• Information shown
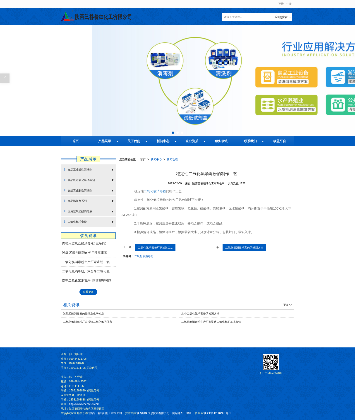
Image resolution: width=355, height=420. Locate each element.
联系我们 (250, 141)
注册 (289, 3)
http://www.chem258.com (84, 404)
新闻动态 (172, 159)
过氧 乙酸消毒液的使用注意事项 (84, 252)
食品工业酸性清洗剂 (78, 190)
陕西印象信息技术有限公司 (153, 413)
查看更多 (88, 291)
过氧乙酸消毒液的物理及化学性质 (83, 313)
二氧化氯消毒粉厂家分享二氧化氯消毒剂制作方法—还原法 (89, 271)
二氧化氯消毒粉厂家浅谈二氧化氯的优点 (87, 321)
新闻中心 (163, 141)
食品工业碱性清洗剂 (78, 169)
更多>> (287, 304)
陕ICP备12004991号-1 (217, 413)
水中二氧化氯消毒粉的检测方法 (200, 313)
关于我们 (133, 141)
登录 (281, 3)
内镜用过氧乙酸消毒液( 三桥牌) (84, 243)
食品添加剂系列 (75, 201)
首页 (75, 141)
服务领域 (221, 141)
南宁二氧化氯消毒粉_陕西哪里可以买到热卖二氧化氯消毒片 (89, 280)
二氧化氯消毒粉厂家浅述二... (155, 247)
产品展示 (104, 141)
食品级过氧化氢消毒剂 (79, 180)
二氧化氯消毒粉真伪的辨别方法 (244, 247)
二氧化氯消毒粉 (155, 191)
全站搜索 (281, 17)
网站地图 (177, 413)
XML (189, 413)
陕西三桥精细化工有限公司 (105, 413)
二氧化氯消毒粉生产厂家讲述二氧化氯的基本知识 (89, 262)
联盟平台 (279, 141)
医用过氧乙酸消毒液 (78, 211)
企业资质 (192, 141)
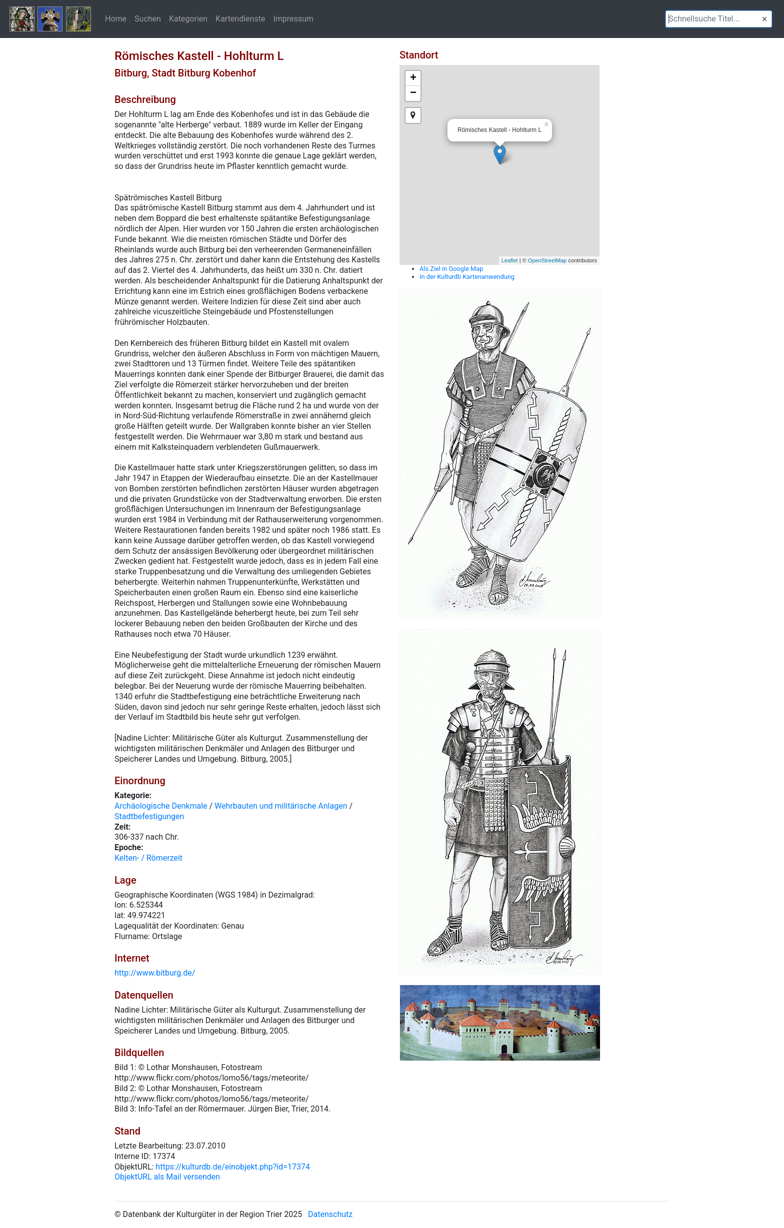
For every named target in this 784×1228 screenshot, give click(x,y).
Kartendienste (240, 18)
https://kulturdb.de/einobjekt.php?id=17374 (233, 1167)
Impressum (293, 18)
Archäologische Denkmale (161, 806)
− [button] (413, 93)
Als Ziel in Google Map (451, 268)
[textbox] (719, 19)
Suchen (147, 18)
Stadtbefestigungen (149, 816)
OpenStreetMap (547, 260)
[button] (764, 19)
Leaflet (510, 260)
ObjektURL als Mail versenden (167, 1177)
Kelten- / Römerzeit (148, 858)
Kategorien (188, 18)
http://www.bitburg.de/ (154, 973)
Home (115, 18)
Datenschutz (330, 1214)
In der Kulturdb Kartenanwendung (467, 276)
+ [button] (413, 78)
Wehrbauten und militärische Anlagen (280, 806)
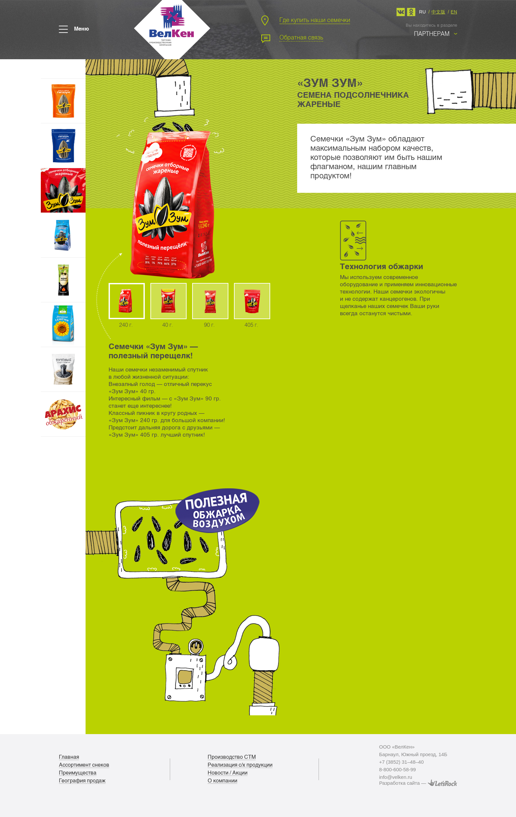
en (454, 12)
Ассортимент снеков (84, 765)
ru (422, 12)
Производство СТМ (232, 757)
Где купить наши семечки (314, 19)
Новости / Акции (227, 773)
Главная (69, 757)
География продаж (82, 780)
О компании (222, 780)
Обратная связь (301, 37)
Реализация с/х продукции (240, 765)
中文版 (438, 12)
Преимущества (77, 773)
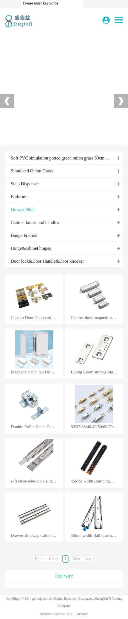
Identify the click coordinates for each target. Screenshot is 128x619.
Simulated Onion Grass (31, 170)
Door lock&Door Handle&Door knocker (47, 261)
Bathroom (20, 196)
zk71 (70, 614)
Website (59, 614)
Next (76, 559)
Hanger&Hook (24, 235)
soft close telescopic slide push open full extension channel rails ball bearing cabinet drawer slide (37, 481)
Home (39, 559)
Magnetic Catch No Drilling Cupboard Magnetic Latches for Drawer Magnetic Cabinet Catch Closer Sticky (37, 372)
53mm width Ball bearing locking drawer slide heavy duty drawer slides (97, 535)
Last (87, 559)
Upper (54, 559)
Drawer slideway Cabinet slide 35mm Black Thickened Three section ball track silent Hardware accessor (37, 535)
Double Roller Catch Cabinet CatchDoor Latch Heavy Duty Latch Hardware (37, 427)
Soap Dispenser (25, 183)
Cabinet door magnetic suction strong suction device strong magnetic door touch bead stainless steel (97, 318)
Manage (82, 614)
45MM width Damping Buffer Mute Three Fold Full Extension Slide (97, 481)
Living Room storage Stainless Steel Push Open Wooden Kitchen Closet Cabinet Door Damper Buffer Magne (97, 372)
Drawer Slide (23, 209)
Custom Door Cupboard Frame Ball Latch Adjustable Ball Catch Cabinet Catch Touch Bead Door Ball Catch (37, 318)
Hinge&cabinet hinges (31, 248)
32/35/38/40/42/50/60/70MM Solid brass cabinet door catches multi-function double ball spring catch (97, 427)
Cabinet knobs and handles (35, 222)
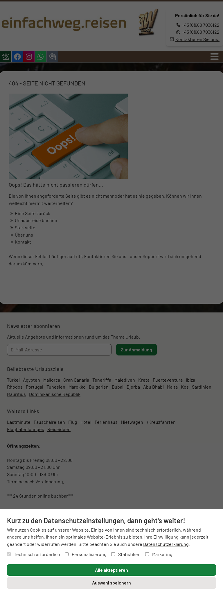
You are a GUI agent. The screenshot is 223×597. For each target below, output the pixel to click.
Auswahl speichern (111, 582)
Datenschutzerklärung (166, 544)
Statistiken (126, 554)
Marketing (158, 554)
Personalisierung (86, 554)
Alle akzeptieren (111, 570)
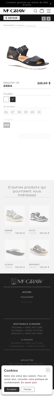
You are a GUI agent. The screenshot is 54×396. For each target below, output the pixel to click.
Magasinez (9, 27)
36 (6, 113)
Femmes (20, 27)
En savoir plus (29, 382)
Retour (13, 19)
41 (39, 113)
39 (25, 113)
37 (12, 113)
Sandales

• What to produce
Reproduce the lines of the listing above exactly as they appear, omitting the pictures.

• Task answer
Image resolution: width=355, height=420. Locate each element.
联系我们 (250, 141)
注册 (289, 3)
http://www.chem258.com (84, 404)
新闻动态 (172, 159)
过氧 乙酸消毒液的使用注意事项 (84, 252)
食品工业酸性清洗剂 (78, 190)
陕西印象信息技术有限公司 (153, 413)
查看更多 (88, 291)
过氧乙酸消毒液的物理及化学性质 (83, 313)
二氧化氯消毒粉厂家分享二氧化氯消毒剂制作方法—还原法 (89, 271)
二氧化氯消毒粉厂家浅谈二氧化氯的优点 (87, 321)
新闻中心 (163, 141)
食品工业碱性清洗剂 (78, 169)
更多>> (287, 304)
陕ICP备12004991号-1 (217, 413)
水中二氧化氯消毒粉的检测方法 (200, 313)
关于我们 (133, 141)
登录 (281, 3)
内镜用过氧乙酸消毒液( 三桥牌) (84, 243)
食品添加剂系列 (75, 201)
首页 (75, 141)
服务领域 (221, 141)
南宁二氧化氯消毒粉_陕西哪里可以买到热卖二氧化氯消毒片 (89, 280)
二氧化氯消毒粉厂家浅述二... (155, 247)
产品展示 (104, 141)
食品级过氧化氢消毒剂 (79, 180)
二氧化氯消毒粉真伪的辨别方法 (244, 247)
二氧化氯消毒粉 (155, 191)
全站搜索 (281, 17)
网站地图 (177, 413)
XML (189, 413)
陕西三桥精细化工有限公司 (105, 413)
二氧化氯消毒粉生产厂家讲述二氧化氯的基本知识 (89, 262)
联盟平台 (279, 141)
医用过氧乙酸消毒液 (78, 211)
企业资质 (192, 141)
For every named target in this 784×1228 screenshot, give click(x,y).
Kartendienste (240, 18)
https://kulturdb.de/einobjekt.php?id=17374 (233, 1167)
Impressum (293, 18)
Archäologische Denkmale (161, 806)
− [button] (413, 93)
Als Ziel in Google Map (451, 268)
[textbox] (719, 19)
Suchen (147, 18)
Stadtbefestigungen (149, 816)
OpenStreetMap (547, 260)
[button] (764, 19)
Leaflet (510, 260)
ObjektURL als Mail versenden (167, 1177)
Kelten- / Römerzeit (148, 858)
Kategorien (188, 18)
http://www.bitburg.de/ (154, 973)
Home (115, 18)
Datenschutz (330, 1214)
In der Kulturdb Kartenanwendung (467, 276)
+ [button] (413, 78)
Wehrbauten und militärische Anlagen (280, 806)
en (454, 12)
Ассортимент снеков (84, 765)
ru (422, 12)
Производство СТМ (232, 757)
Где купить наши семечки (314, 19)
Новости / Акции (227, 773)
Главная (69, 757)
География продаж (82, 780)
О компании (222, 780)
Обратная связь (301, 37)
Реализация с/х продукции (240, 765)
中文版 (438, 12)
Преимущества (77, 773)
Identify the click coordinates for each target. Screenshot is 128x619.
Simulated Onion Grass (31, 170)
Door lock&Door Handle&Door knocker (47, 261)
Bathroom (20, 196)
zk71 (70, 614)
Website (59, 614)
Next (76, 559)
Hanger&Hook (24, 235)
soft close telescopic slide push open full extension channel rails ball bearing cabinet drawer slide (37, 481)
Home (39, 559)
Magnetic Catch No Drilling Cupboard Magnetic Latches for Drawer Magnetic Cabinet Catch Closer Sticky (37, 372)
53mm width Ball bearing locking drawer slide heavy duty drawer slides (97, 535)
Last (87, 559)
Upper (54, 559)
Drawer slideway Cabinet slide 35mm Black Thickened Three section ball track silent Hardware accessor (37, 535)
Double Roller Catch Cabinet CatchDoor Latch Heavy Duty Latch Hardware (37, 427)
Soap Dispenser (25, 183)
Cabinet door magnetic suction strong suction device strong magnetic door touch bead stainless steel (97, 318)
Manage (82, 614)
45MM width Damping Buffer Mute Three Fold Full Extension Slide (97, 481)
Living Room storage Stainless Steel Push Open Wooden Kitchen Closet Cabinet Door Damper Buffer Magne (97, 372)
Drawer Slide (23, 209)
Custom Door Cupboard Frame Ball Latch Adjustable Ball Catch Cabinet Catch Touch Bead Door Ball Catch (37, 318)
Hinge&cabinet hinges (31, 248)
32/35/38/40/42/50/60/70MM Solid brass cabinet door catches multi-function double ball spring catch (97, 427)
Cabinet knobs and handles (35, 222)
You are a GUI agent. The screenshot is 223×597. For each target below, output the pixel to click.
Auswahl speichern (111, 582)
Datenschutzerklärung (166, 544)
Statistiken (126, 554)
Marketing (158, 554)
Personalisierung (86, 554)
Alle akzeptieren (111, 570)
You are a GUI agent. The screenshot is 54×396. For each target below, output the pixel to click.
Magasinez (9, 27)
36 (6, 113)
Femmes (20, 27)
En savoir plus (29, 382)
Retour (13, 19)
41 (39, 113)
39 (25, 113)
37 (12, 113)
Sandales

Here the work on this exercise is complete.